- _WRITTEN TASKS_:
a – Can you sum up the passage on Nigerian petrol pricing in two sentences?
b – Could you extend the passage on Nigerian petrol pricing, picking up right after its final sentence?

- _PASSAGE SHOWN_:

The Publicity Secretary of the Crude Oil Refiners Association of Nigeria, Eche Idoko, told Sunday PUNCH in an interview that the association still has a strong belief that local refineries like Dangote and others can bring down the cost of petrol.
Idoko said the N898/litre claimed by the Nigerian National Petroleum Company Limited as the price it bought petrol from Dangote reflected the rising exchange rate.
He explained that the N898 would drop to N550 if the exchange rate is pegged at N1,000/$ for locally-produced petroleum products.
According to him, the PMS being sold by the Dangote refinery since last week Sunday was produced from imported crude and the ones bought locally in dollars.
“If you remember, we did say that if we begin to refine locally and there is a naira sale, the price of PMS will drop. We still stand strongly by that position. This particular batch of product that is being sold by Dangote, the crude was purchased in June at the international price.
“NNPC supplied 60 per cent of that crude and the remaining percentage was imported by Dangote at the international price. Now, when they refine that product, they have to sell at the international price because they are a business, they have to make money,” he said.
Even at N898, Idoko emphasised that the NNPC is buying at 300 below the usual landing cost of almost N1,200/litre.
“The pricing that you are seeing now is a reflection of what the international price is, less the cost of freighting. If you look at it now, NNPC was buying the product at N300 less; they’re paying N300 more for the product they were importing than what they are buying from Dangote at N889.
“That N300/litre was what I had mentioned before that local refining would take care of, even without any intervention,” he noted.
The CORAN spokesman added that the naira crude sale would automatically free up about 40 per cent of the nation’s foreign exchange which he said had gone into servicing the importation of petroleum products.
“If the financial sector is sincere, we should see an immediate climb by the naira against the dollar. And if the naira climbs against the dollar, without even the government pegging the price of the exchange rate for dollars in the pricing of that group, we will see a reduction in the price automatically,” he stated.
To crash the price of Dangote petrol significantly, Idoko advised the Federal Government committee working on crude sales to local refineries to sell the feedstock in naira at a discount and peg the exchange rate at about N1,000 to a dollar.
“But because we are not completely in touch with what happens in the financial sector, we have said to the government – two things you will do. You will sell in naira at a discount, and then at that discount, you will peg the price at a particular exchange rate to the dollar.
“For instance, you can say, you are using N1,000 as an exchange rate for this dollar deal, for the locally refined petroleum products. And like that, you will see a significant drop in the price,” he stated.
He noted that the special committee had gone back and was still working.
“So, whatever is happening now is outside whatever is being discussed by the government. And there is a whole lot of politics here and there. Some people are afraid that this would make Dangote become a monopoly. Dangote now is a member of our association and will play by the rules of our association. We would also control the chances of monopoly to start with. Then the NMDPRA is there as a major gatekeeper to control any form of monopoly.

(Stored items from a collection)
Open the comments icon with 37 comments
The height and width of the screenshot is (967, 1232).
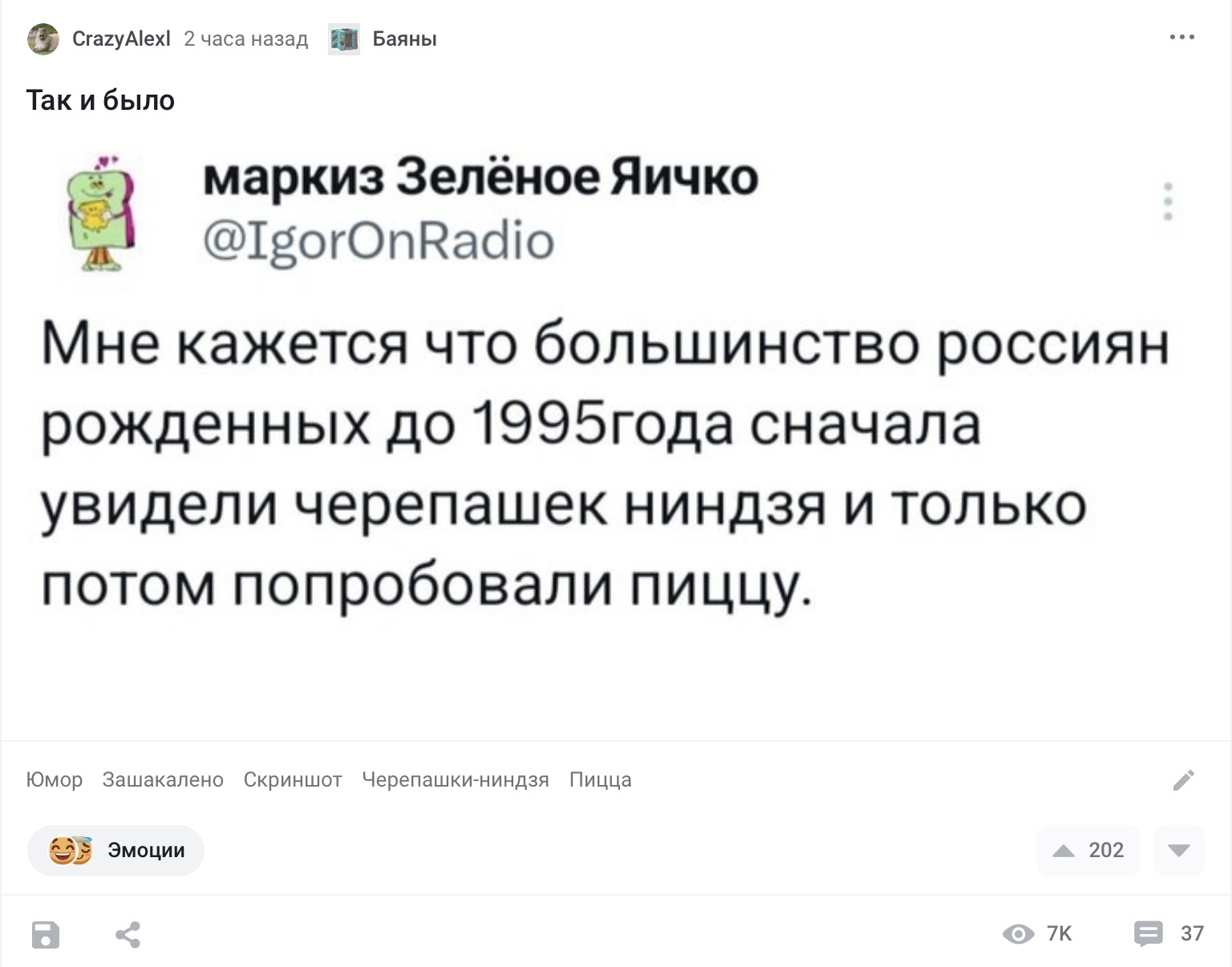click(x=1148, y=933)
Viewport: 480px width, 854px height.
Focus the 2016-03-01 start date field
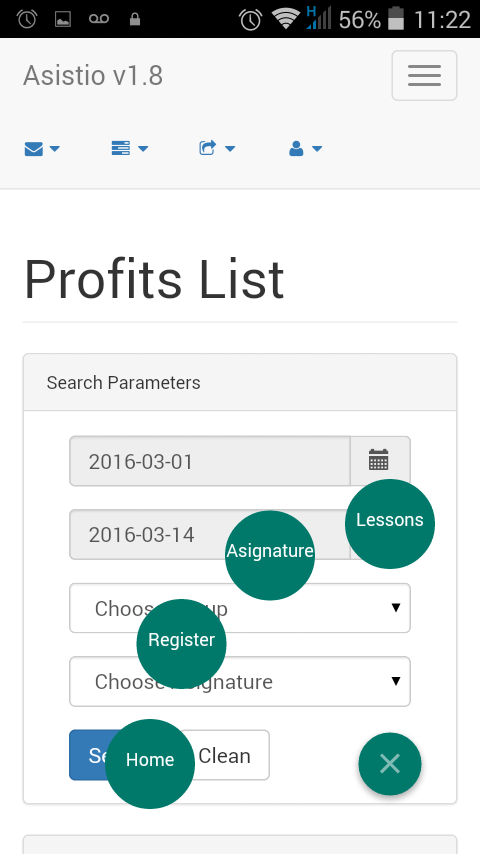[210, 461]
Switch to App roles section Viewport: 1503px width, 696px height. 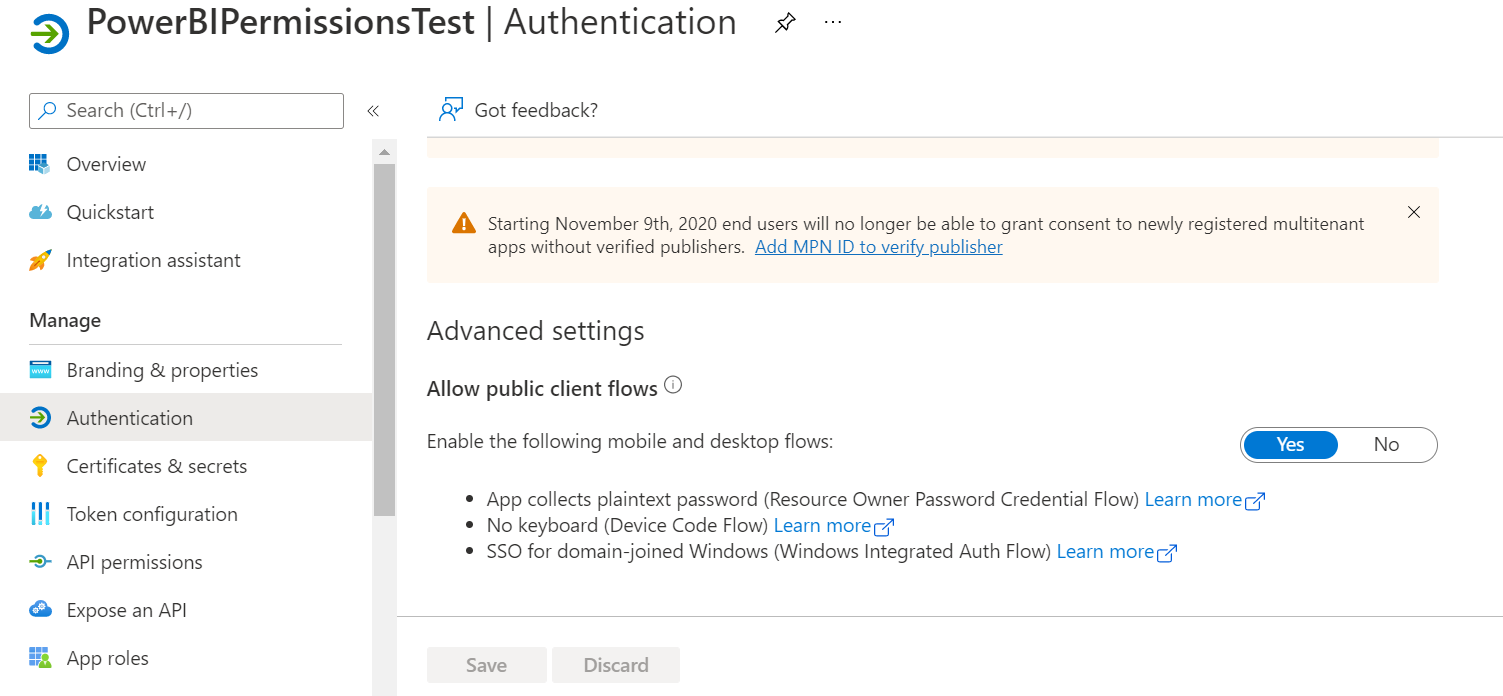click(x=105, y=657)
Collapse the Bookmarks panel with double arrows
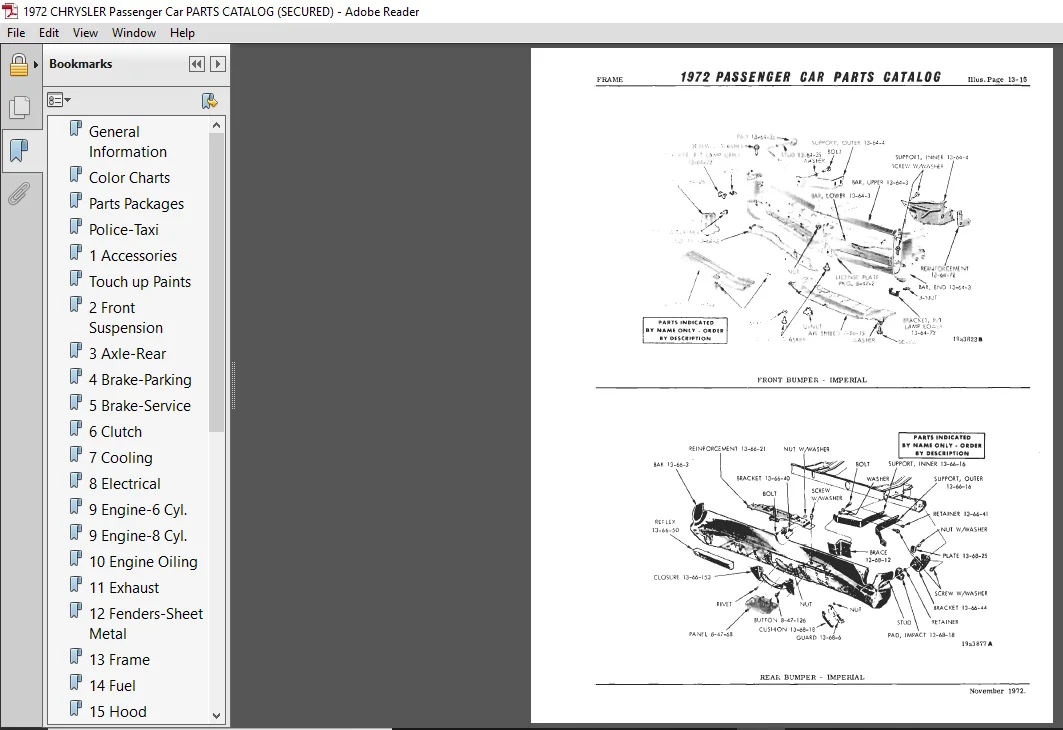Viewport: 1063px width, 730px height. [196, 64]
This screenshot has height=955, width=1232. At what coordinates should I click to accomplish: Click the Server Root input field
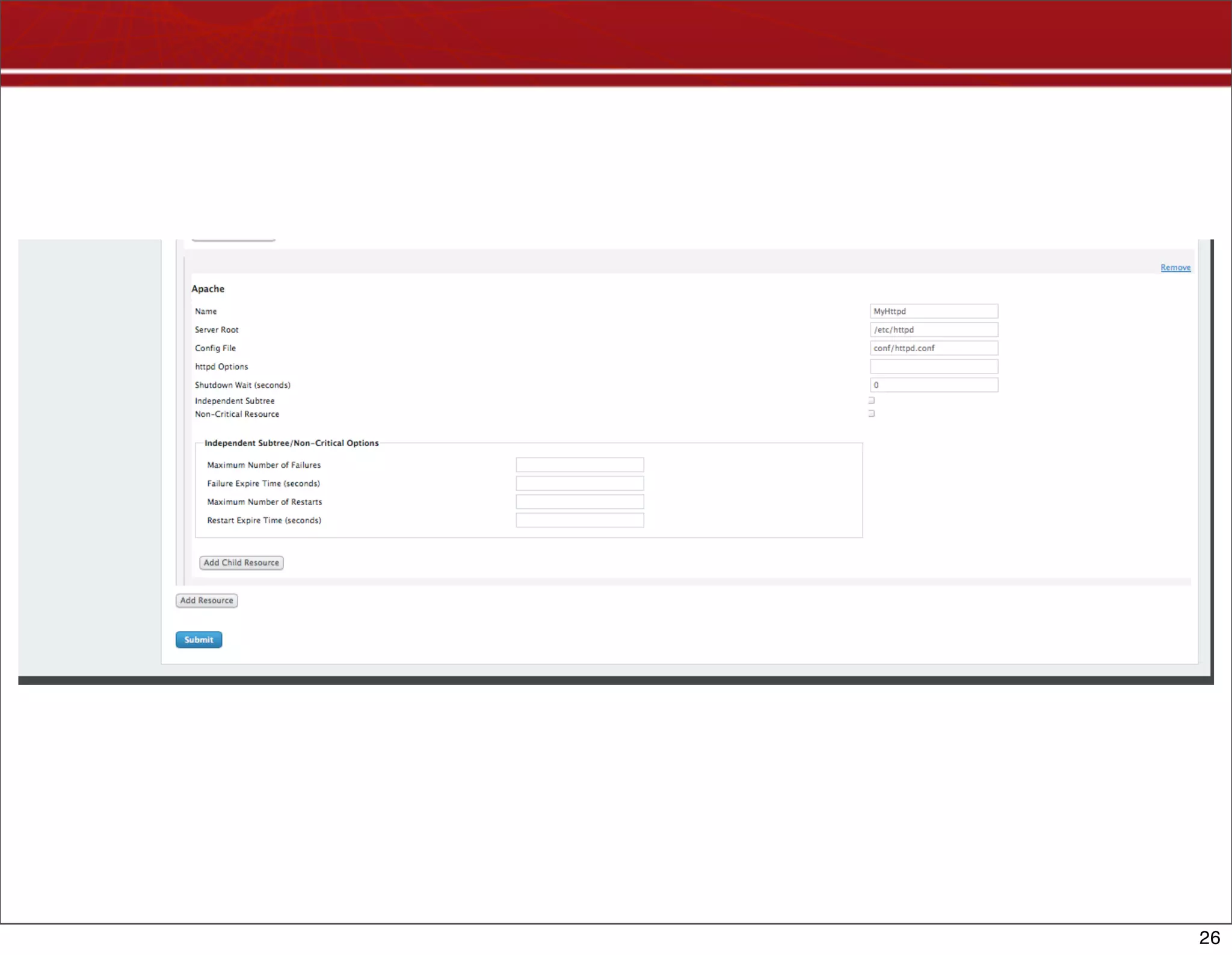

- _RESPONSES_:
a – Eche Idoko, publicity secretary of the Crude Oil Refiners Association of Nigeria, said the N898/litre that NNPC paid Dangote for petrol reflects a rising exchange rate and crude bought at the international price, yet is still about N300 below the landing cost of imported petrol. He urged the government committee to sell crude to local refineries in naira at a discount and peg the exchange rate at about N1,000 to the dollar, which he said would bring the price down to N550.

b –
“There are two more things I will say, rather than see what is happening as a minus, NNPC should be thanking the local players for coming in to rescue them. The NNPC should see Dangote and the other private players that have come in as a partner and work with them to solve this issue. Let us all work together and not try to gaslight the public against the other person,” he said.
Idoko condemned the imposition of levies and taxes on the PMS price by the Nigerian Midstream and Downstream Petroleum Regulatory Authority as reflected in the estimated prices released by the NNPC.
“In this price alone, about 25-30 per cent of that money goes to the government in levies. In that breakdown, you see that this money goes to taxes and levies from NMDPRA and other organisations. At a time when Nigerians are groaning, you reconsider these fees. When people’s purchasing power has been enhanced, then you can improve this. It happens all over the world, even in the United States. they give tax cuts every day,” he emphasised.
The refiner spoke further, “As it is right now, this pricing you see is a reflection of what the price will look like if there is no intervention at all, because of how the naira is doing and because of what crude is doing in the international market. But if the government intervenes by way of naira sales and pegging the dollar exchange rate for crude transactions at a reasonably low rate, you will see an improvement. This is different from paying money as a subsidy. You are only just putting mechanisms in place to ensure the product is cheap.”
Going mathematical, he analysed the breakdown of the estimated price released by the NNPC.
According to him, a litre of Dangote PMS is $0.52, which translates to N842.61 when calculated at an exchange rate of N1,637 to a dollar. He said this would have been N520 if the exchange rate was pegged at N1,000 to $1.
“The premium is $0.03, which should be N30 if the exchange rate is N1,000. The two will give you N550/litre as the gantry price. If the government removes levies and taxes, the product will be below N600, especially if the crude is sold at a discount.” he stated.
Asked if he is certain that the government can cap the dollar rate at N1,000, Idoko retorted, “For this intervention, yes. The crude belongs to the people now, and it’s NNPC’s crude. NNPC can give the crude for local refining at $1,000. You refine, the NNPC collects everything and stores it. The NNPC needs a strategic storage arrangement. We have depots in almost all the states in Nigeria. Load those depots with PMS for the rainy day.
“Right now, people don’t have the purchasing power. With the intervention, we can keep the price under N600, maintaining this N1,000 as the dollar benchmark for 36 months, after which we will review and go higher. What you are using to buy these things now are purely internal funds. You are not sourcing for dollars or anything; it’s Nigeria to Nigeria. The crude is your own. The currency you are receiving is your own.”
On Monday, NNPC announced that it would sell the petrol lifted from the Dangote refinery at a price above N1,000/litre in the far north.
Its spokesperson, Olufemi Soneye, disclosed this in a statement titled, ‘NNPC Ltd Releases Estimated Pump Prices of PMS from Dangote Refinery Based on September 2024 Pricing’.
Soneye explained that the price may go for as high as N1,019/litre in Borno State and N999.22 in Abuja, Sokoto, Kano, and others.
In Oyo, Rivers, and other areas in the South, it will be N960/litre. The lowest price, according to an infographic released by the NNPC, is N950 in Lagos and its environs.
Recall that the Dangote Group had disagreed with NNPC last week Sunday on the N898/litre PMS cost announced by NNPC as the price at which Dangote sold the product.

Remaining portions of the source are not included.